Recently, Tackley has been applying this model to Venus, a planet similar in size, mass, and composition to the Earth, but much different in its surface expression of mantle convection since it lacks plate tectonics. The two planets seem to have strikingly different geophysical processes operating in their interiors. "Understanding why these differences occur is essential to a complete theory of mantle convection," Tackley said. "Recent detailed mapping of Venus by the Magellan spacecraft make this an ideal time for such a study."

Tackley also has been doing convection calculations for Io, the innermost of Jupiter's large moons and probably the most volcanically active body in the solar system Figure 4). "Io is interesting because its heating comes from tidal dissipation, not from decay of radioactive isotopes or heat left over from planetary formation as with all other bodies that have been modeled.

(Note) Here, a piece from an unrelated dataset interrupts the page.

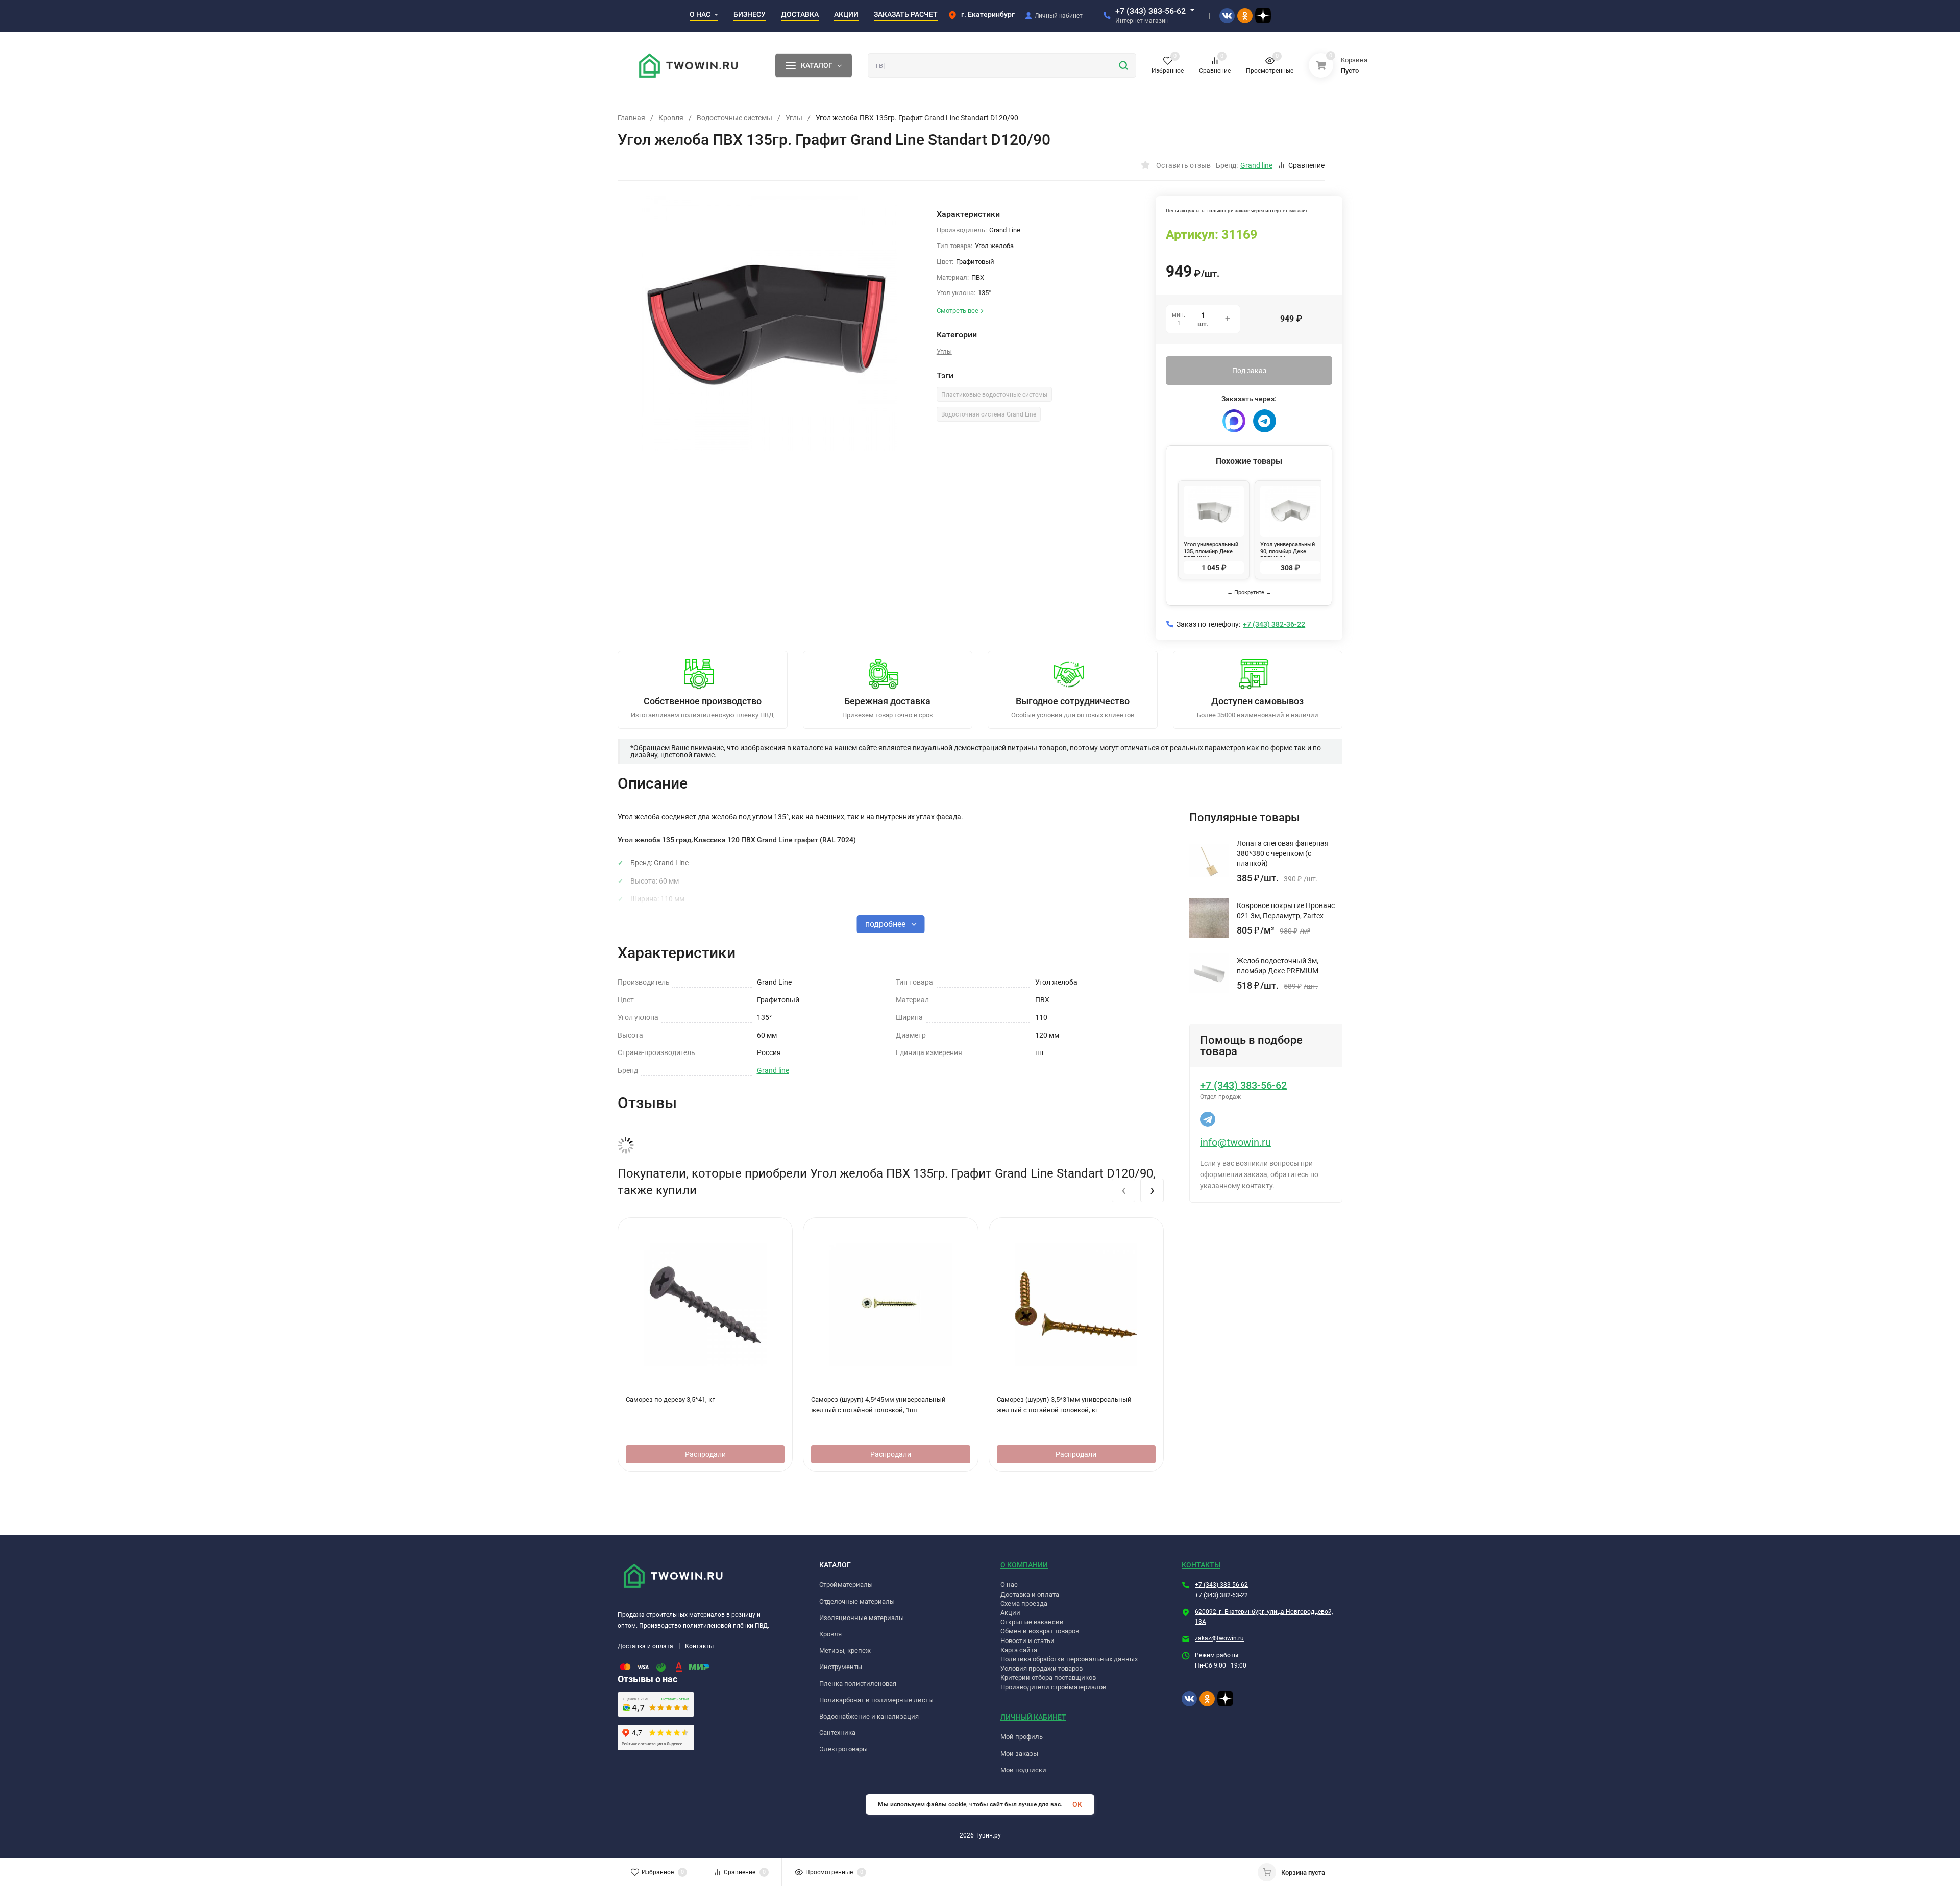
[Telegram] (1264, 420)
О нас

We will present these results in early July at the Study of the Earth's Deep Interior (SEDI) conference in Tours, France, and we think the planetary science community will be intrigued." --MG


Tackley-Io-cmyk

Figure 4. Io, Inside and Out

Left: Calculated convection model for Io, the innermost of Jupiter's large moons. Red indicates hot upwellings; blue indicates cold downwellings. Right: Photograph of Io taken by NASA's Galileo probe. Most of the mottled areas are recently active volcanos.